Let $H_k(n)$ be the number of vectors $x_1,\dots,x_k$ for which each $x_i$ is a positive integer satisfying $1\leq x_i\leq n$ and $x_1\leq x_2 \leq \dots \leq x_k$.
Without any computations, argue that \begin{equation*} \begin{aligned} H_1(n) & = n & \\ \\ H_k(n) & = \sum\limits_{j=1}^n H_{k-1}(j) & k>1 \end{aligned} \end{equation*}
Let $(x_1,\dots,x_k)$ be a vector such that $x_i\geq 0$ and $x_i\in \mathbb{Z}$ and $1\leq x_i\leq n$.
When $k=1$, then the vector is of length 1. Since $x_1$ is an integer between (and including) 1 and $n$, there are $n$ different choices of integers.
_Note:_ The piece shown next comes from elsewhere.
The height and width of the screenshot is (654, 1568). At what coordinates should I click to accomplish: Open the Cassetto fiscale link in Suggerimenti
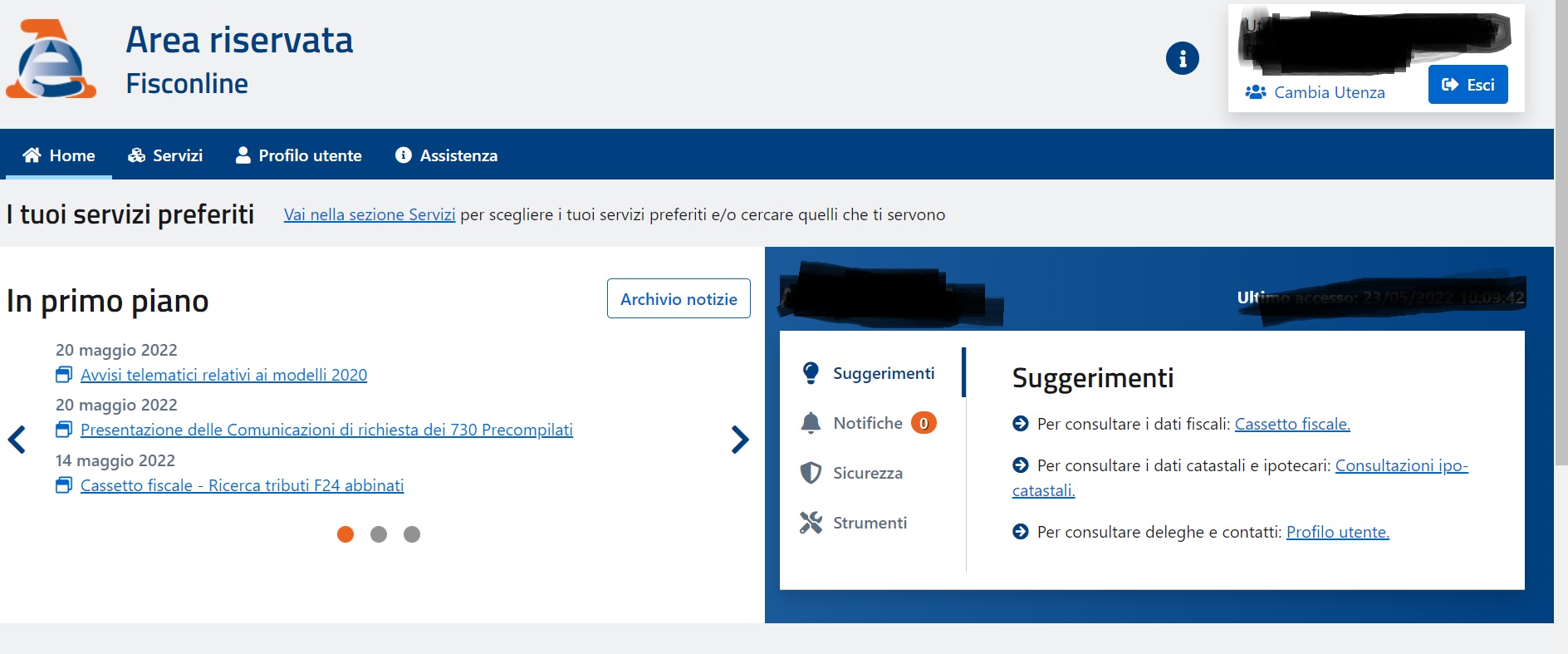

Hence $H_1(n)=n$.
When $k=2$, then the vector is of length 2. Since $x_1$ is an integer between (and including) 1 and $n$, we have $n$ options. Now for $x_2$. We know $x_1\leq x_2$. This implies whatever $x_1$ equals $x_2$ has $n-x_1+1$ options (because $x_1$ can be the same as $x_2$). Hence $H_2(n)=n(n+x_1+1)$
Question 1: I know there is a gap in my reasoning because if you try computing $H_2(n)$ with the formulas above, you get $H_2(n)=n(n+1)/2$. Can someone enlighten me on where my thinking is wrong?
Question 2: Am I suppose to use counting arguments for both sides of $H_2(n)=\sum\limits_{j=1}^n H_1(j)$ to show equally?
I am guessing yes.
- Question 3: How am I suppose to extend this argument for the case of generic $k$?
To prove the recurrence, condition on the value $j\in\{1,\dots,n\}$ of $x_k$. Explicitly, if $x_k = j$, we want to count the number of positive integer solutions to $x_1 \le \dots \le x_{k-1} \le j$, which is exactly the definition of $H_{k-1}(j)$.